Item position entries
************

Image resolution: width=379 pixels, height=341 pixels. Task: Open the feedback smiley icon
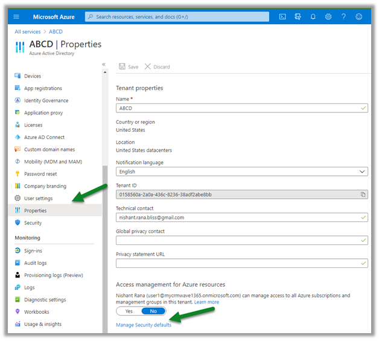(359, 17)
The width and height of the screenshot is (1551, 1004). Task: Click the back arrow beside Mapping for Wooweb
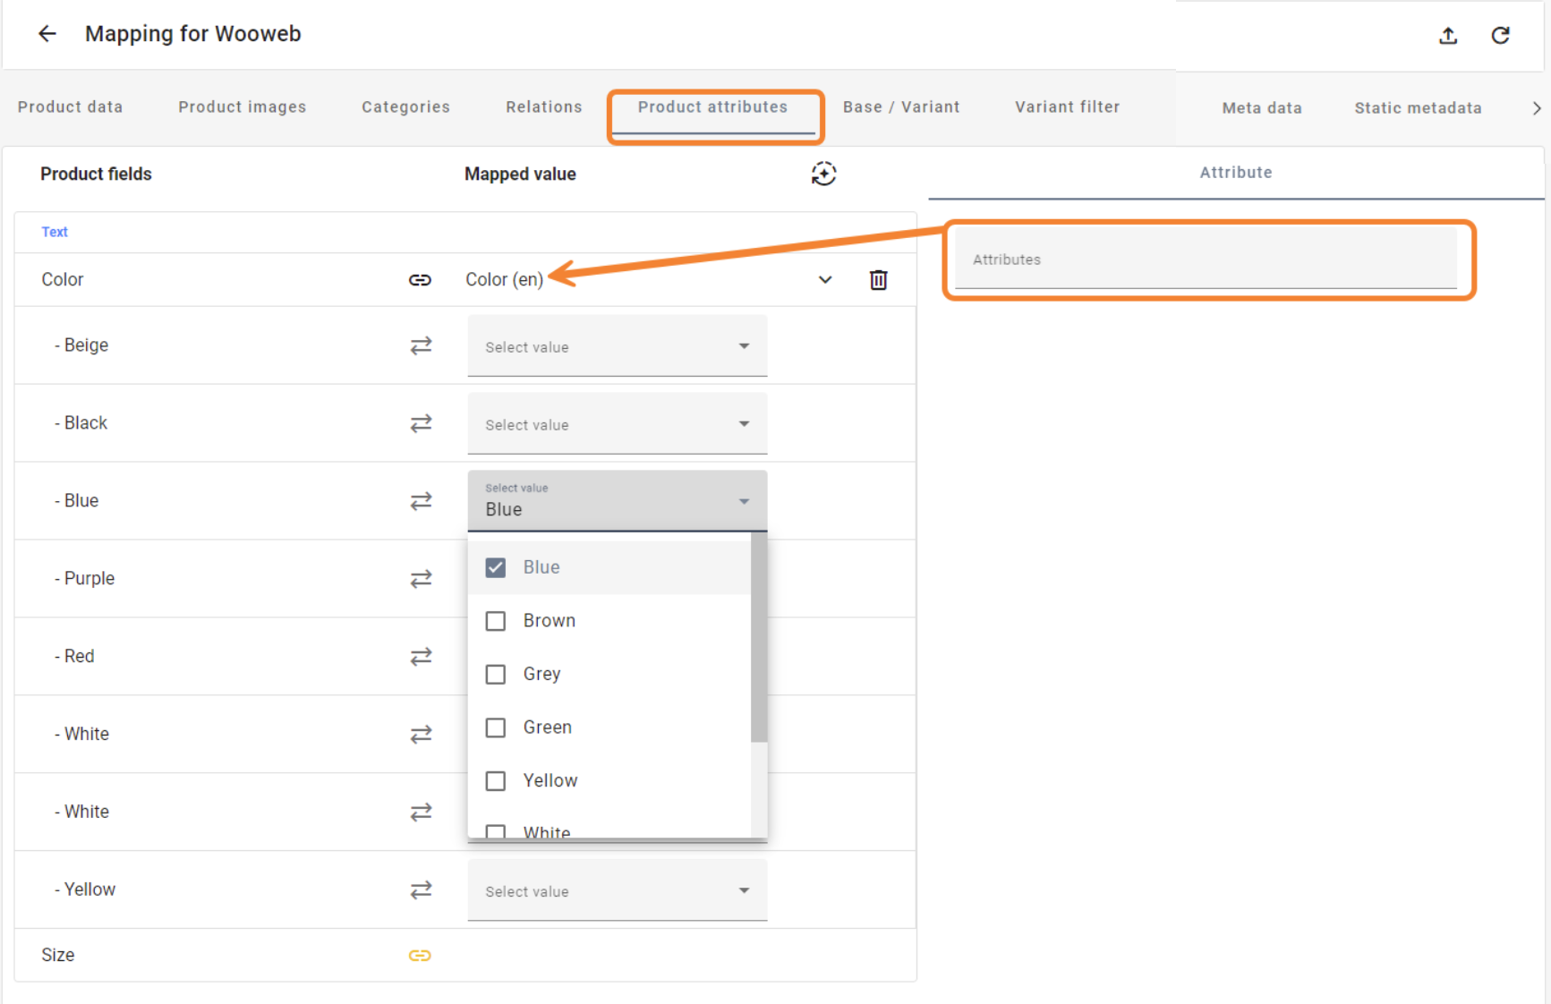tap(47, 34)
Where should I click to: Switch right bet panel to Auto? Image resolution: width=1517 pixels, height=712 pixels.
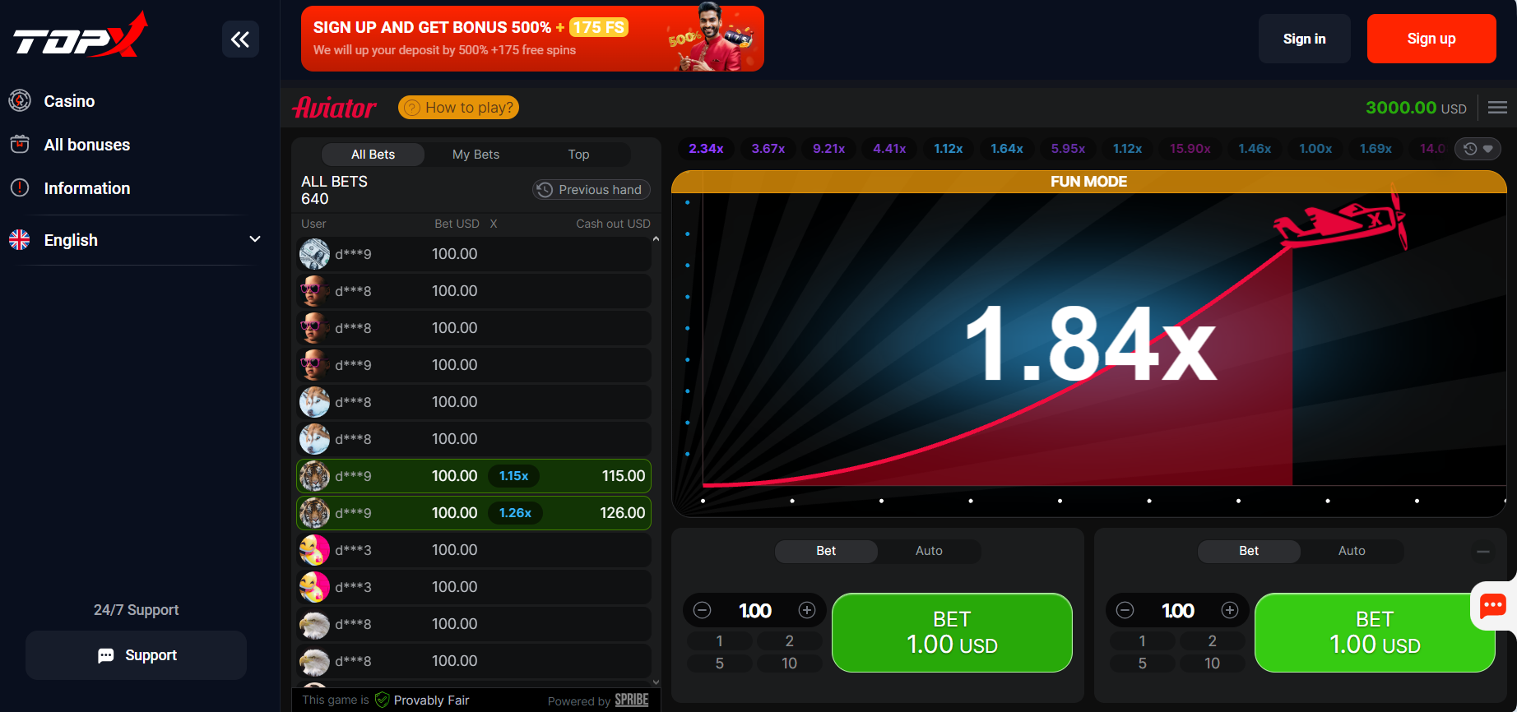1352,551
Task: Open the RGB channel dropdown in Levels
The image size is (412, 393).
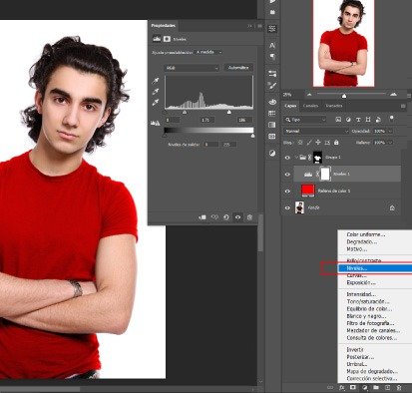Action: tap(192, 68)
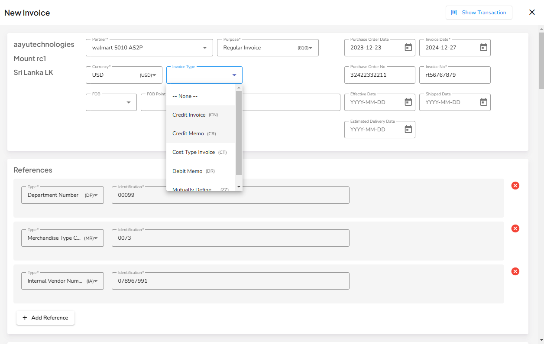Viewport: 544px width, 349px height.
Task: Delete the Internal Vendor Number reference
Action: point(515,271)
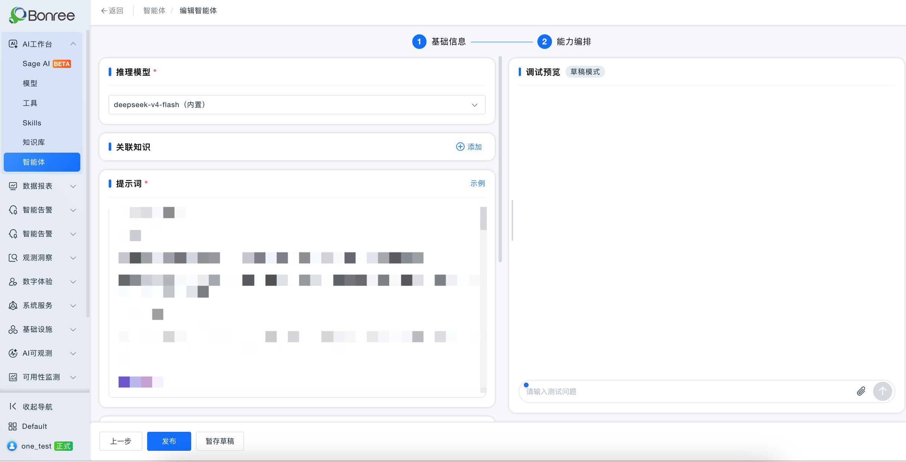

************

## Problem to solve
Could you return every line of the entries above word for word, leaving out the pictures?

## Response for this exercise
Image resolution: width=379 pixels, height=341 pixels. Task: Open the feedback smiley icon
(359, 17)
The width and height of the screenshot is (1551, 1004). Task: Click the back arrow beside Mapping for Wooweb
tap(47, 34)
Where should I click to: Switch right bet panel to Auto? Image resolution: width=1517 pixels, height=712 pixels.
1352,551
Task: Open the RGB channel dropdown in Levels
The image size is (412, 393).
Action: tap(192, 68)
Viewport: 544px width, 349px height.
Task: Delete the Internal Vendor Number reference
Action: point(515,271)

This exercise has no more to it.